Renato Carosone, Peter Van Wood e Gegè Di Giacomo: il trio delle meraviglie
Quando, nel 1949, il duo incontra il percussionista Gegè Di Giacomo sembra chiudersi un cerchio: la formazione diviene un trio e la “premiata ditta” Carosone, Van Wood e Di Giacomo trova la propria dimensione ideale. Iniziano a suonare al “Bistrot de Paris” a Napoli, dove la loro musica comincia a farsi notare. Il loro repertorio è una fusione di influenze diverse, che cattura l’attenzione del pubblico e dei critici.

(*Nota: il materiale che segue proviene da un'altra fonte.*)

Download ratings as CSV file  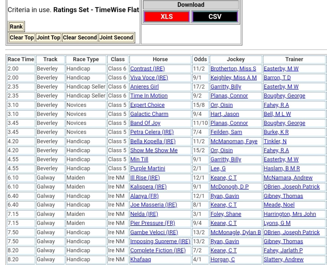click(215, 17)
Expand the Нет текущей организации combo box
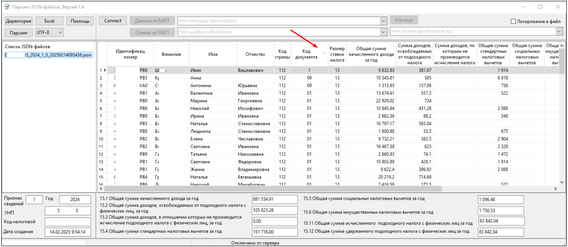Image resolution: width=568 pixels, height=247 pixels. [x=383, y=21]
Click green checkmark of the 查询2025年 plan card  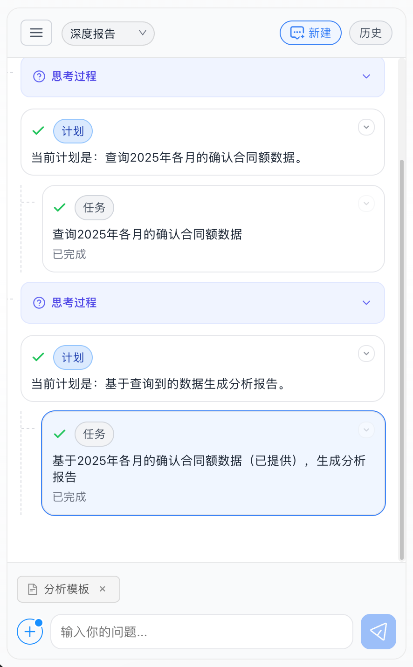[x=38, y=131]
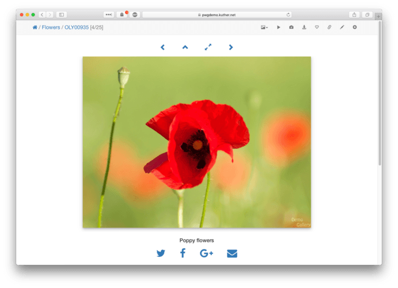The width and height of the screenshot is (398, 288).
Task: Share photo on Google Plus
Action: click(x=206, y=253)
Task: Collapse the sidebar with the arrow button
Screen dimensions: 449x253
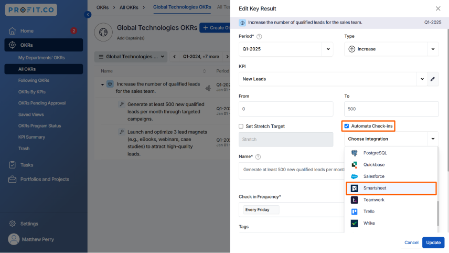Action: point(88,14)
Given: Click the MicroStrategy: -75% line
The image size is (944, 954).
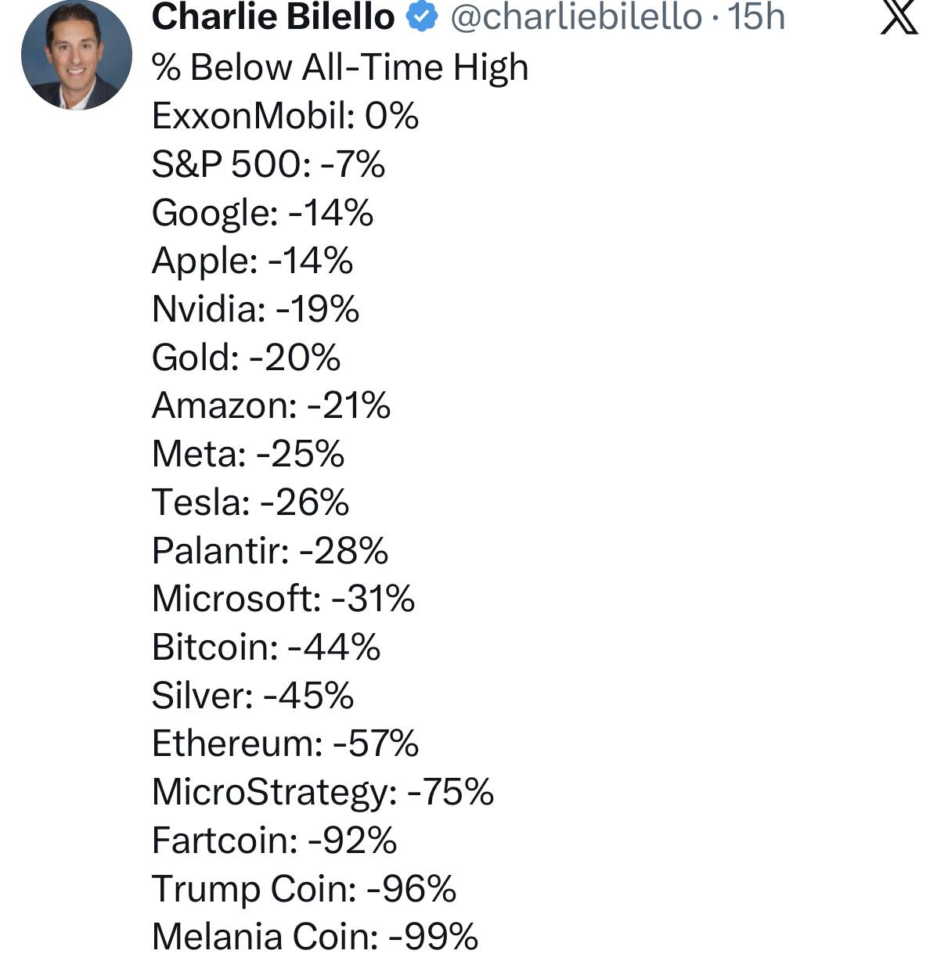Looking at the screenshot, I should click(322, 792).
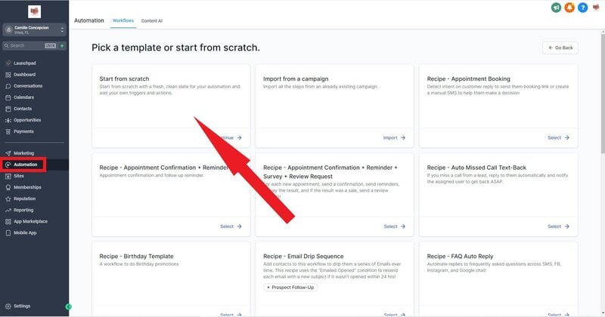Open the green megaphone announcements icon
The height and width of the screenshot is (317, 605).
pyautogui.click(x=556, y=8)
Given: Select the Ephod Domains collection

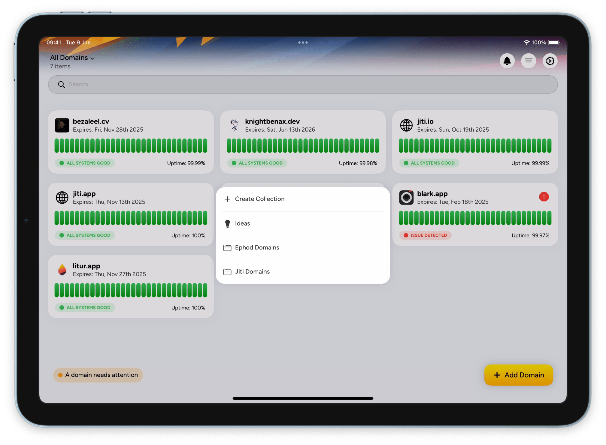Looking at the screenshot, I should tap(257, 247).
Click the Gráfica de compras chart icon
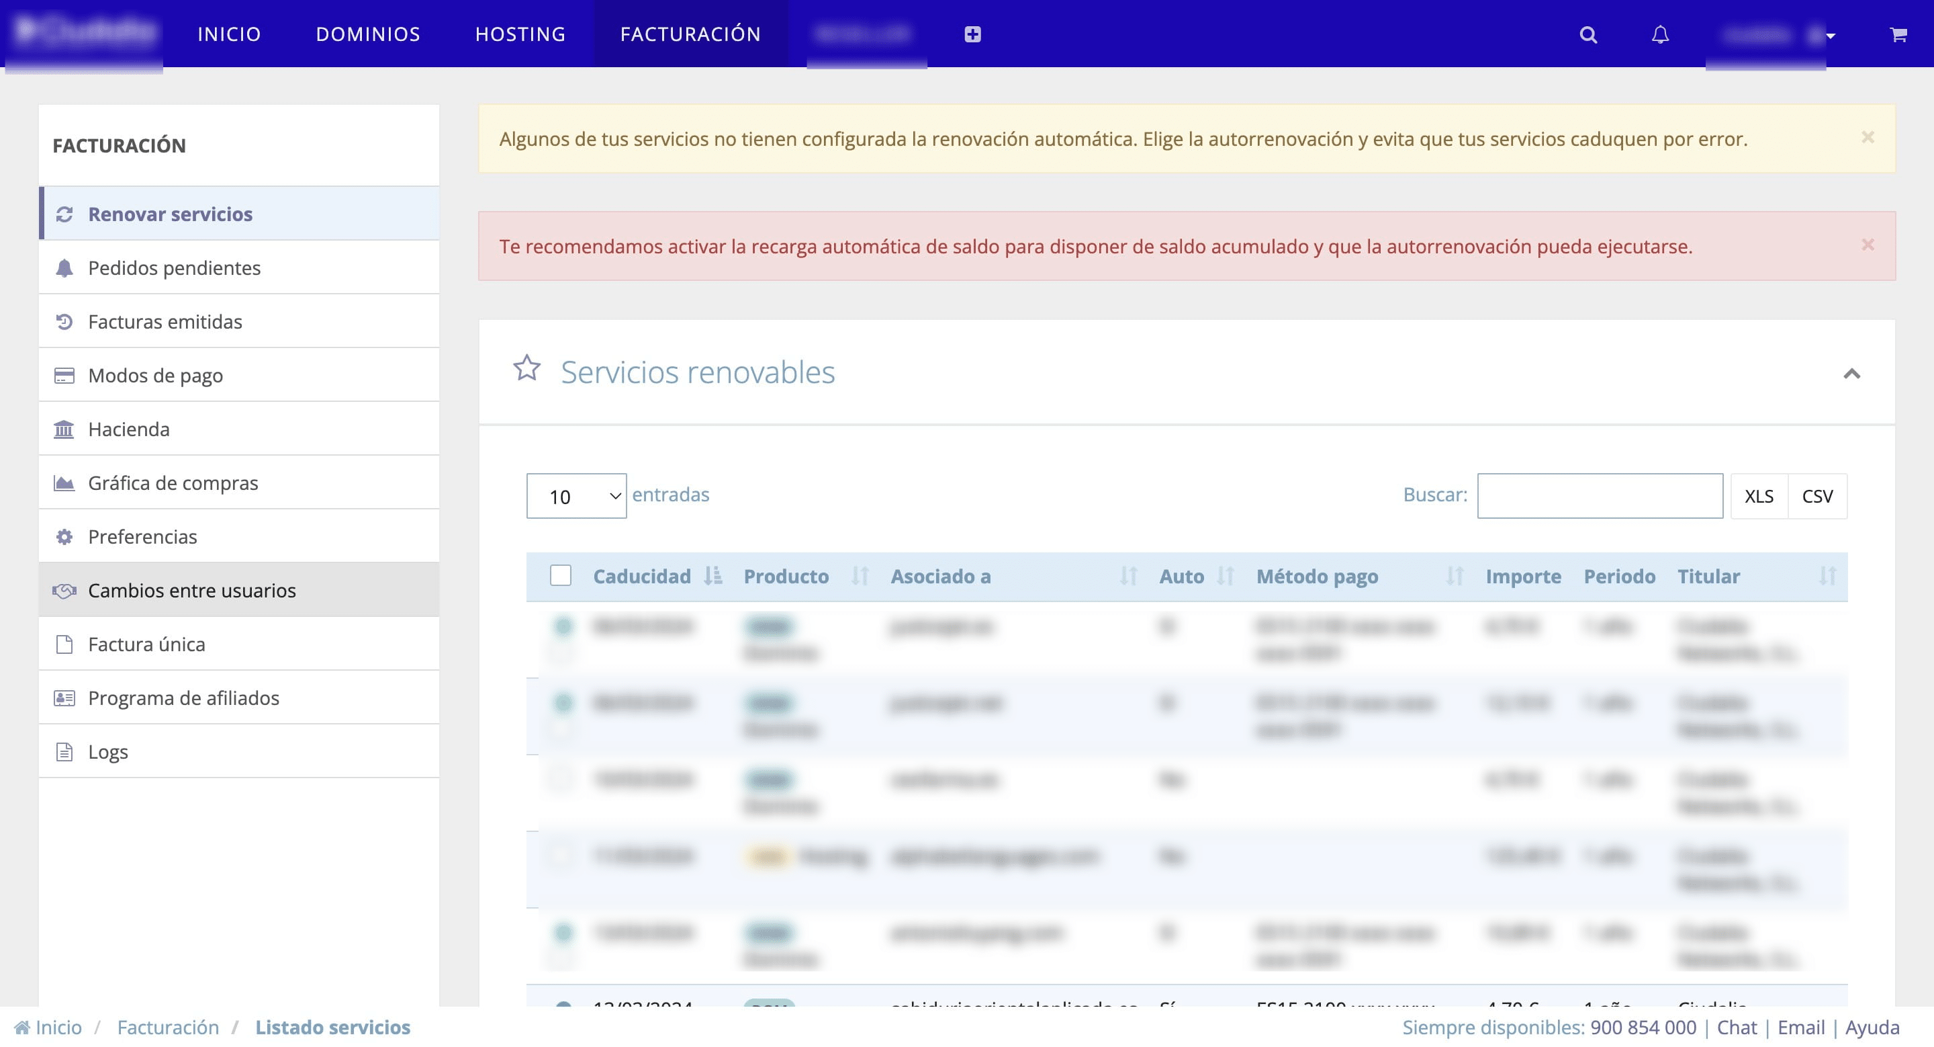The image size is (1934, 1047). click(x=65, y=482)
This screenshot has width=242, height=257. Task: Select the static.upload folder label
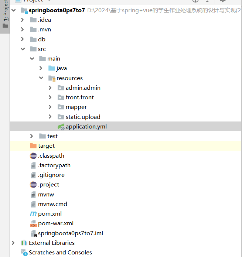[x=83, y=117]
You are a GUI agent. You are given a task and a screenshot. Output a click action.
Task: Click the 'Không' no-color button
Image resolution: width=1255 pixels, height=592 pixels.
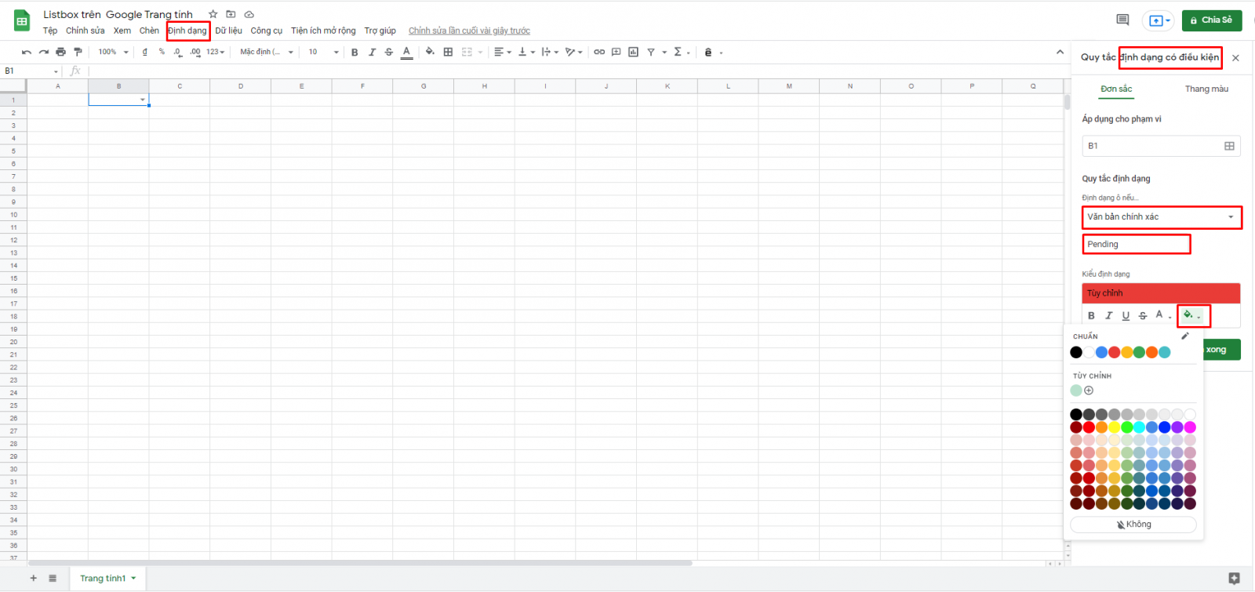tap(1133, 525)
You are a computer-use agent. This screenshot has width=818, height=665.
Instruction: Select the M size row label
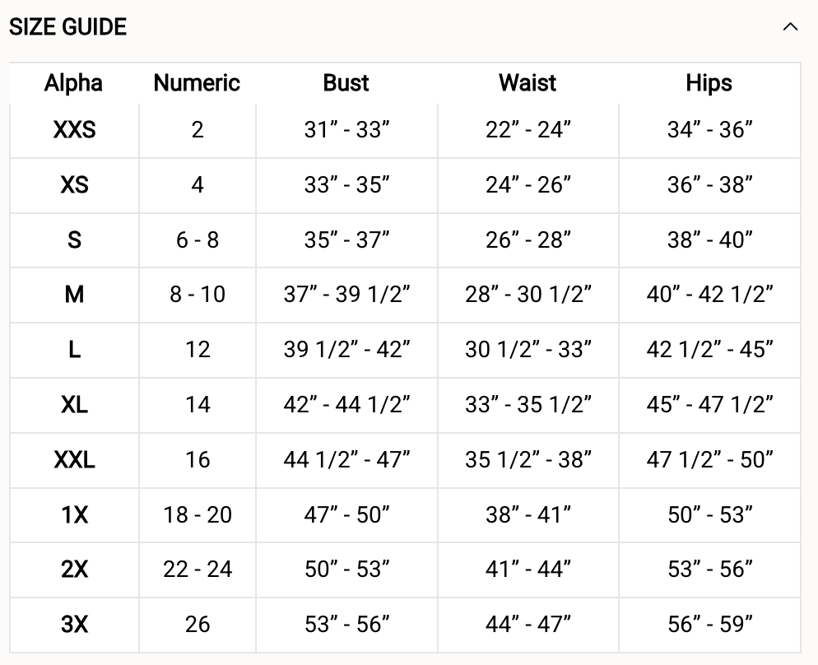74,295
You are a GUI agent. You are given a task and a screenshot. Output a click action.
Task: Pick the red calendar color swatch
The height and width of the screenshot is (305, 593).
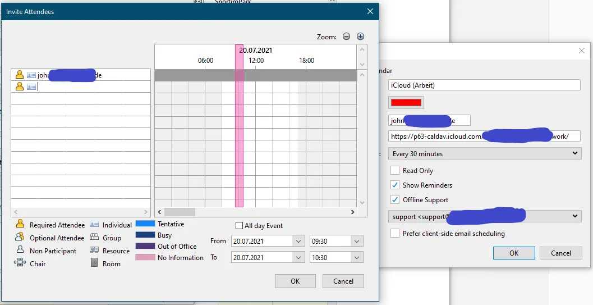[x=406, y=103]
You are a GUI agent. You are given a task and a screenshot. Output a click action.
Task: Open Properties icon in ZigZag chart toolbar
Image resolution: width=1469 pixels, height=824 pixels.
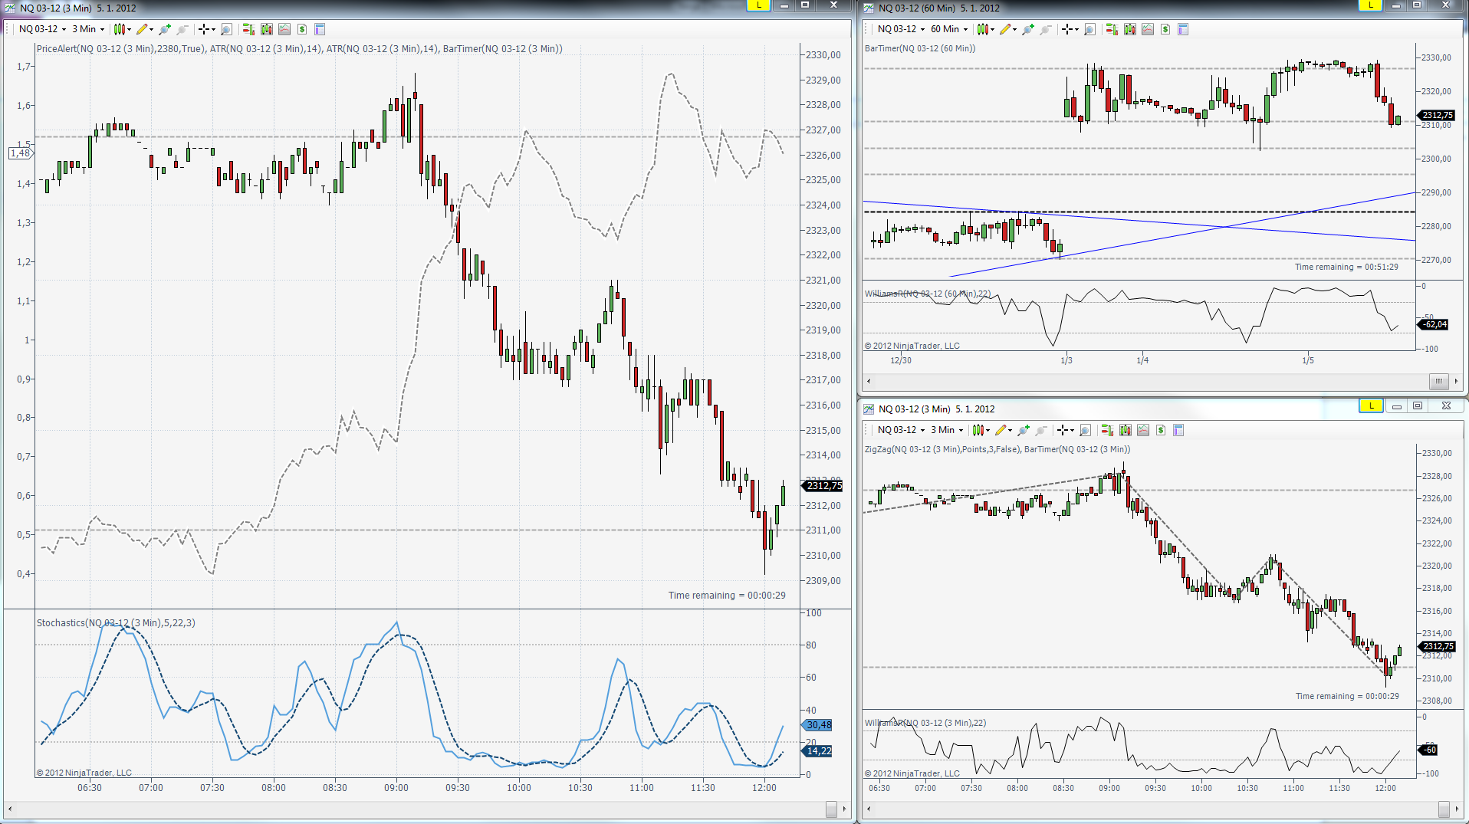1178,430
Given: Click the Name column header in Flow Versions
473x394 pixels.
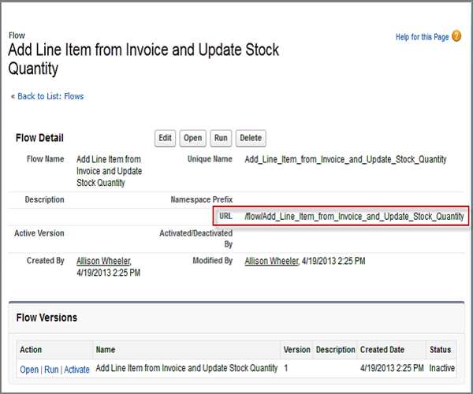Looking at the screenshot, I should click(x=106, y=349).
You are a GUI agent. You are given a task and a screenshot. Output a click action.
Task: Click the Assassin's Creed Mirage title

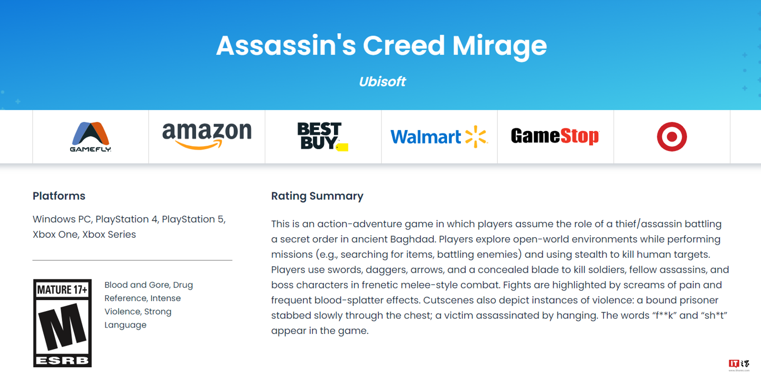coord(381,45)

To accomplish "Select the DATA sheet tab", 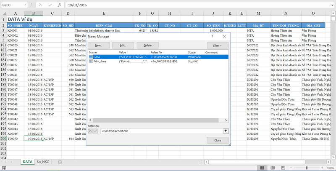I will tap(27, 162).
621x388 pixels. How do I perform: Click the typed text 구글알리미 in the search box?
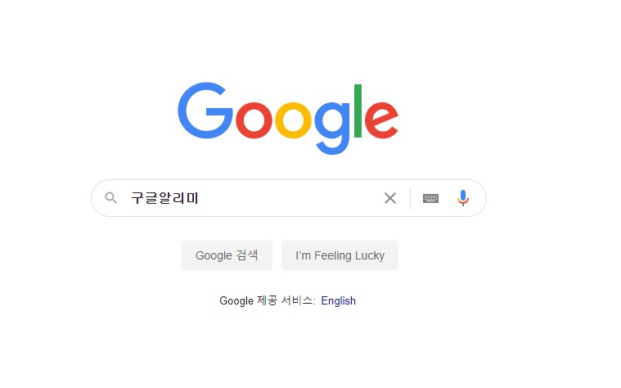point(164,198)
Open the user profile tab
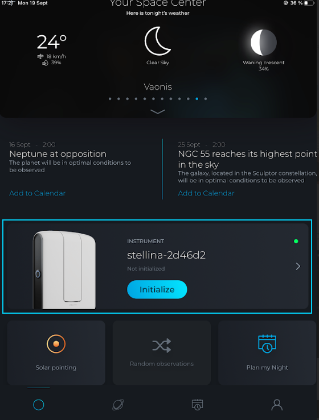The width and height of the screenshot is (319, 420). tap(277, 405)
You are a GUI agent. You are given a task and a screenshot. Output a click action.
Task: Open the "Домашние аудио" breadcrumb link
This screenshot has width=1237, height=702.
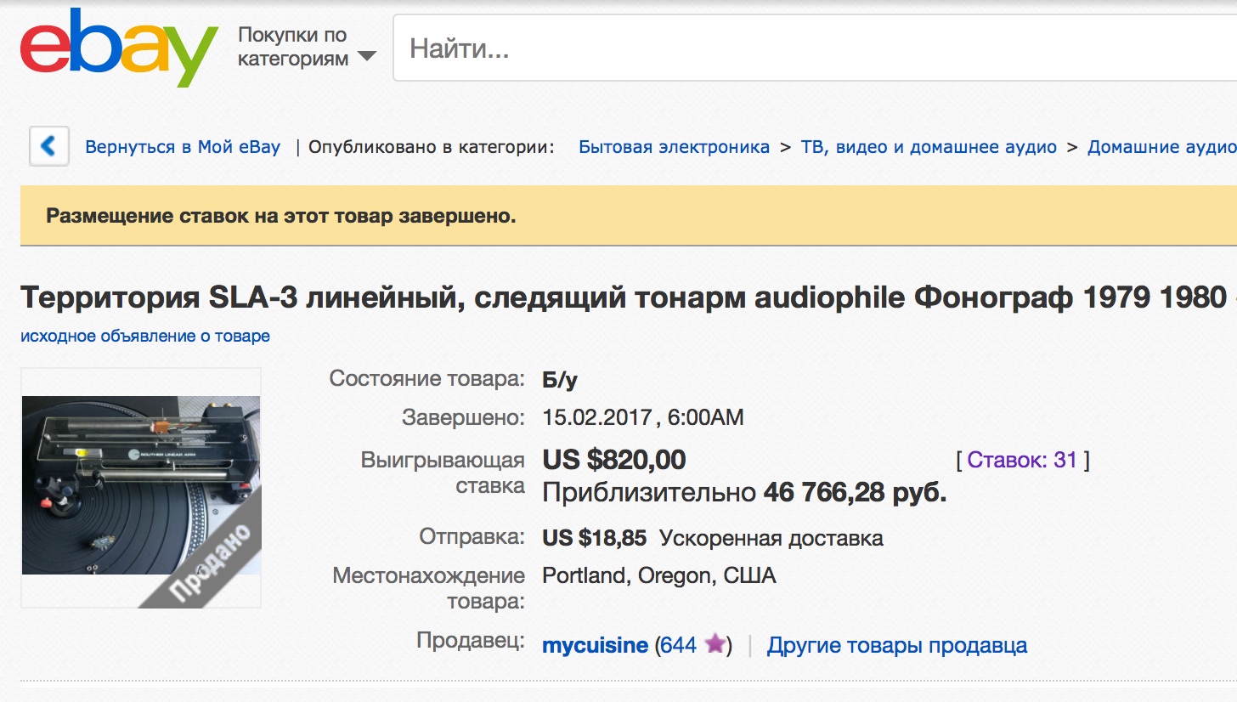(x=1161, y=147)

“Tu vuò fa l’americano“: successo planetario in lingua italiana
Il vero successo arriva nel 1956 con il brano “Tu vuò fa l’americano”. Questa canzone, con il suo testo ironico e scanzonato, commenta con leggerezza l’influenza della cultura americana sullo stile di vita italiano del dopoguerra. La canzone diventa un inno generazionale e segna un punto di svolta nella carriera di Carosone. Il suo stile, che mescola sonorità napoletane con jazz, swing e boogie-woogie, si rivela irresistibile per il pubblico, e Carosone diventa una stella internazionale.
Negli anni successivi, Carosone continua a ottenere successi con brani come “O’ sarracino“, “Pigliate ‘na pastiglia” e “Maruzzella“, che diventano hit in tutto il mondo. I suoi concerti sono sold out, e la sua musica conquista un pubblico vasto e variegato, dalle generazioni più giovani a quelle più anziane, dai napoletani agli stranieri.
1960, addio alle scene
Nonostante il clamoroso successo, nel 1960 Carosone prende una decisione sorprendente: si ritira dalle scene, sorprendendo pubblico e critica, ma preferisce fermarsi piuttosto che compromettere la propria integrità artistica.
Dopo quindici anni di silenzio, Renato Carosone torna ad esibirsi. Il suo ritorno, nel 1975, è accolto con entusiasmo da un pubblico che non lo ha mai dimenticato. Gli anni successivi vedono Carosone tornare a essere protagonista sulla scena musicale, fino al 1998, quando dice definitivamente addio al mondo dello spettacolo.
Renato Carosone si spegne il 20 maggio 2001, a Roma, lasciando un’eredità che, ancora oggi, ispira talenti: ha saputo creare un linguaggio musicale che unisce il passato con il presente, parlando a tutte le generazioni del secolo scorso e, ancora oggi, la sua musica continua ad influenzare le sonorità più contemporanee, dimostrando che il suo talento e la sua visione artistica erano davvero straordinari.